Но действительность превзошла все ожидания и оказалась еще плачевнее, чем представлял себе Альдо. Как только они уселись за великолепный стол красного дерева, чью сияющую поверхность украшали островки ваз из безупречного английского фарфора, игравшего всеми цветами радуги хрусталя и позолоченного серебра, которые цвели самыми роскошными и изысканными цветами, леди Риббсдейл стала расспрашивать Альдо о его торговых делах и даже о подробностях его личной жизни. Вдобавок второй его соседкой оказалась хозяйка дома, и поэтому князь был вынужден отдать должное каждому из подававшихся блюд: прозрачному жидкому супу, в котором непонятно что плавало, пережаренной баранине с недожаренной картошкой, политой вдобавок мятным соусом, который он терпеть не мог, а затем удовольствоваться крошечным кусочком сыра, которого, будь его воля, как раз охотно съел бы, целую тарелку. Отдал Морозини должное и дрожащему желе, украшенному сахарными цветами, и острым тостам, которые должны были перебить сладкий вкус десерта, но были так наперчены, что от них горело во рту и хотелось плакать. Но до десерта было еще далеко, и бывшая миссис Астор меж тем объясняла Альдо, чем была вызвана ее поездка в Лондон. Речь шла, разумеется, о «Розе Йорков». Леди Риббсдейл намеревалась ее купить и рассматривала как личное оскорбление то, что Хэррисон, не уважив ее, позволил себя ограбить и убить.
— Но ведь нет никакой уверенности, что вам удалось бы купить этот алмаз, леди Ава, — заметил Морозини. — При таких соперниках… Например, английские и французские Ротшильды, они записались одними из первых, и потом, напротив вас за столом сидит один из крупнейших коллекционеров Европы. Во всяком случае, самый крупный в Швейцарии…
— Пф! Да все они ничего не значат! — И милая дама сделала резкий жест маленькой ручкой в кольцах, которым «смела» всех своих ничтожных конкурентов. — Он бы достался мне, потому что я всегда получаю то, что хочу! И в тот же вечер вы увидели бы, как он сверкает у меня на шее.

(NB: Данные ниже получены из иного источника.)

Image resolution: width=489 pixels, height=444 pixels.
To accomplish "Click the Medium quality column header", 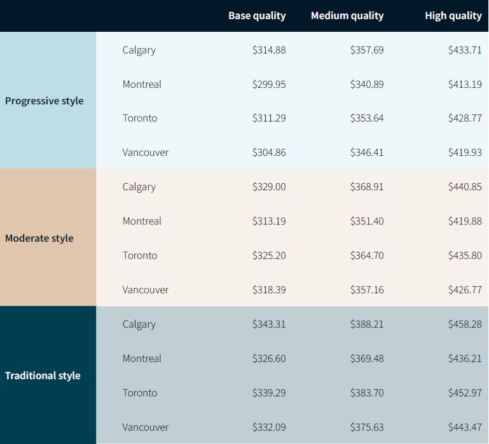I will point(347,16).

Спокойный отчетливый голос Морица Кледермана донесся с противоположной стороны стола:
— Это не тот камень, который можно носить. Он, безусловно, хорош, но совсем не так ярко блестит, как вы думаете.
Вам не приходилось его видеть?
— Нет. Но какое это имеет значение?
— Большое. Потому что, вполне возможно, он вас разочарует. Во-первых, это кабошон, иными словами, поверхность у него гладкая, без граней. Он просто отполирован, ведь камень этот очень древний, его добыли еще в те времена, когда искусство огранки не было известно.
— Именно так, — поддержал собеседника Альдо. — Про «Розу Йорков» нельзя сказать, что она играет всеми Цветами радуги, как, скажем, ваше сегодняшнее ожерелье.
Американка, увешанная несколькими бриллиантовыми ожерельями, серьгами, диадемой и тремя браслетами, переливалась тысячью огней, словно рождественская елка. Каждое из украшений само по себе было достаточно красивым, но их было слишком много, они мешали друг другу и производили странное впечатление эклектичности и безвкусицы. Маленькая ручка вновь отмела возражения.